By 9:10 AM ET (1410 GMT), U.S. crude futures traded 0.5% lower at $65.75 a barrel, after gaining almost 4% the previous session, while the international benchmark Brent contract fell 0.5% to $68.02, having jumped 3% on Monday.
U.S. Gasoline RBOB Futures were down 0.6% at $2.1085 a gallon.
The oil market is closely looking toward Vienna, as world powers restart negotiations to potentially revive the 2015 agreement that reined in Iran’s nuclear program in exchange for the country’s return to oil markets and the global economy.
The return of Iran, which holds the world’s fourth biggest oil reserves, could mean up to 1 million barrels of oil a day reentering the global market.
“If and when the U.S. rejoins the Iranian nuclear deal, this will likely hit sentiment in the oil market, however we are still of the view that the market will be able to absorb this additional supply, so would expect price weakness to be short-lived,” said analysts at ING, in a note.
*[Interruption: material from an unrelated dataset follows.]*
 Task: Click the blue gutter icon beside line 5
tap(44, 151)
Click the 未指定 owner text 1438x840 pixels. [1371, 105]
Goldman Sachs (NYSE:GS) agreed that the market will likely be able to absorb the extra barrels, in a note earlier this week, keeping to its view that crude could reach $80/bbl in the fourth quarter given the robustness of demand as vaccines are rolled out.
United Airlines (NASDAQ:UAL) said its ticketed yields accelerated in the second quarter, as more domestic customers got on planes, while schools are set to offer compulsory in-house learning in the fall in New York, one of the hardest hit states. Even in India, the numbers of new coronavirus infections have fallen off highs of over 400,000 earlier this month.
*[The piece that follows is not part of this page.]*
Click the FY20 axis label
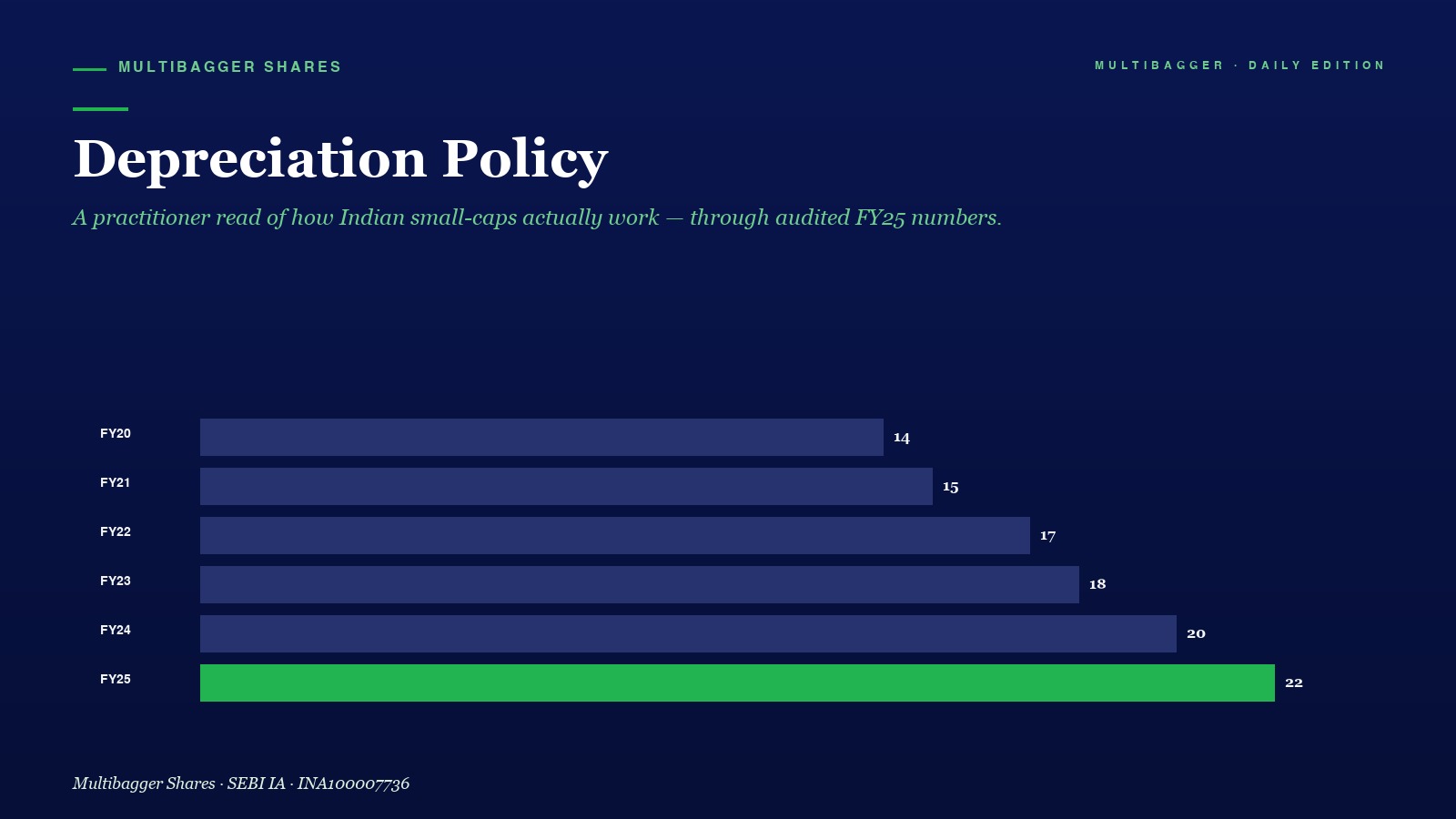This screenshot has height=819, width=1456. [116, 433]
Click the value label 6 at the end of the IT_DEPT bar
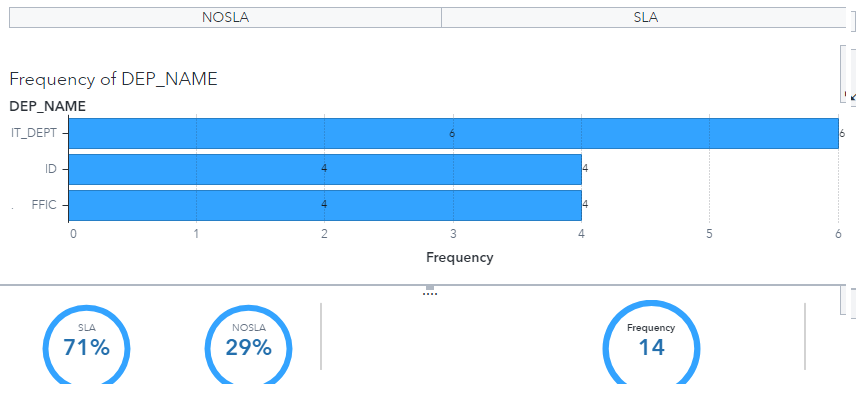The width and height of the screenshot is (856, 420). click(841, 133)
In Europe, the German economy shrank more than expected in the first quarter as coronavirus-related restrictions weighed, but that quarter is expected to be the low point of the current cycle as the economy gradually reopens.
In corporate news, the Mexican state-owned oil company Petroleos Mexicanos has agreed Tuesday to pay Royal Dutch Shell (NYSE:RDSb) just under $600 million for the 50% stake in a Houston-area refinery it doesn’t already own. This follows Monday’s merger of Cabot Oil & Gas (NYSE:COG) with Cimarex Energy (NYSE:XEC), increasing consolidation in the U.S. oil sector.
Staying with the U.S. market, crude oil supply data from the American Petroleum Institute is due later in the session.